Published 11 Mar 2025 in cs.AI and cs.CL | (2503.08275v3)

Abstract: Long-form writing agents require flexible integration and interaction across information retrieval, reasoning, and composition. Current approaches rely on predefined workflows and rigid thinking patterns to generate outlines before writing, resulting in constrained adaptability during writing. In this paper we propose WriteHERE, a general agent framework that achieves human-like adaptive writing through recursive task decomposition and dynamic integration of three fundamental task types: retrieval, reasoning, and composition. Our methodology features: 1) a planning mechanism that interleaves recursive task decomposition and execution, eliminating artificial restrictions on writing workflow; and 2) integration of task types that facilitates heterogeneous task decomposition. Evaluations on both fiction writing and technical report generation show that our method consistently outperforms state-of-the-art approaches across all automatic evaluation metrics, demonstrating the effectiveness and broad applicability of our proposed framework. We have publicly released our code and prompts to facilitate further research.

Summary

  • The paper introduces WriteHERE, a framework that uses heterogeneous recursive planning to adaptively decompose long-form writing tasks.
  • It employs a state-based hierarchical task scheduling algorithm to seamlessly integrate information retrieval, reasoning, and text composition.
  • Evaluation on technical and narrative datasets demonstrates that WriteHERE outperforms existing methods in enhancing content adaptability and quality.

Adaptive Long-form Writing with WriteHERE

Introduction

The paper "Beyond Outlining: Heterogeneous Recursive Planning for Adaptive Long-form Writing with LLMs" (2503.08275) introduces WriteHERE, a framework designed to facilitate adaptive long-form writing by integrating retrieval, reasoning, and composition tasks.

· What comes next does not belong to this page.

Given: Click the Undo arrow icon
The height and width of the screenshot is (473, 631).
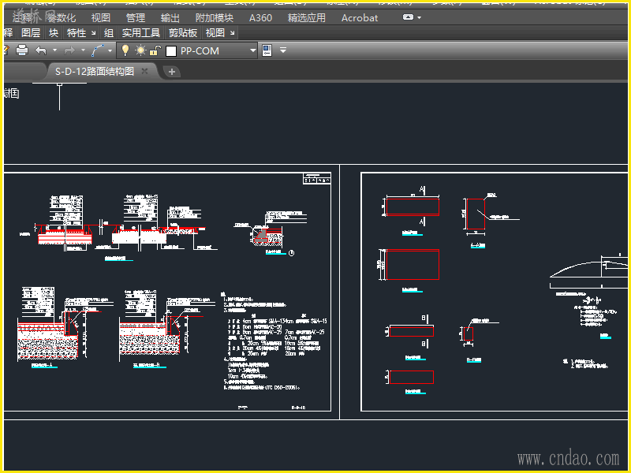Looking at the screenshot, I should point(41,50).
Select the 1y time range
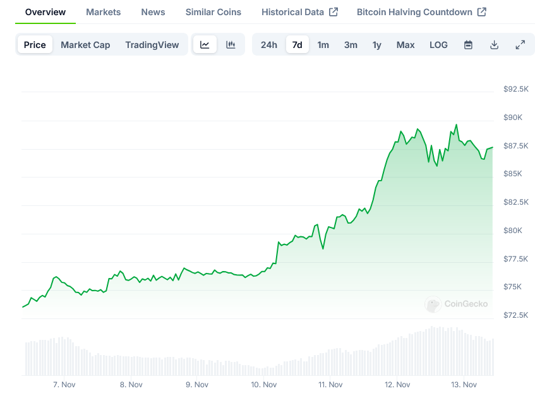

This approach transcends conventional outlining techniques, which often impose rigid writing workflows. WriteHERE instead employs heterogeneous recursive planning to manage task decomposition dynamically, enabling writing agents to adapt fluently to evolving narrative needs. Figure 1

Figure 1: Illustration of the WriteHERE framework for long-form writing. The core of the framework is a heterogeneous recursive planning mechanism that breaks down complex writing goals into primitive subtasks across three cognitive categories. The process is represented as a Directed Acyclic Graph, where a State-based Hierarchical Task Scheduling algorithm manages the adaptive interleaving of task planning and execution.

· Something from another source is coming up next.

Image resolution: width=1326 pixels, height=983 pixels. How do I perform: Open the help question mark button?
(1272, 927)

Heterogeneous Recursive Planning

The framework incorporates a recursive planning mechanism inspired by Hierarchical Task Network (HTN) planning principles. This method allows for flexible integration of specialized agents and type-aware task decomposition. WriteHERE identifies three cognitive task types essential for writing: retrieval of information, reasoning about content, and composition of text. Tasks are dynamically decomposed into subtasks categorized under these types, ensuring a comprehensive approach to long-form writing adaptation. Figure 2

Figure 2: The abstract flow of tasks. The arrow indicates the information flow of a task: the system state at the arrowhead is modified by the labeled task, while the hollow circle end signifies that the associated system state remains unchanged.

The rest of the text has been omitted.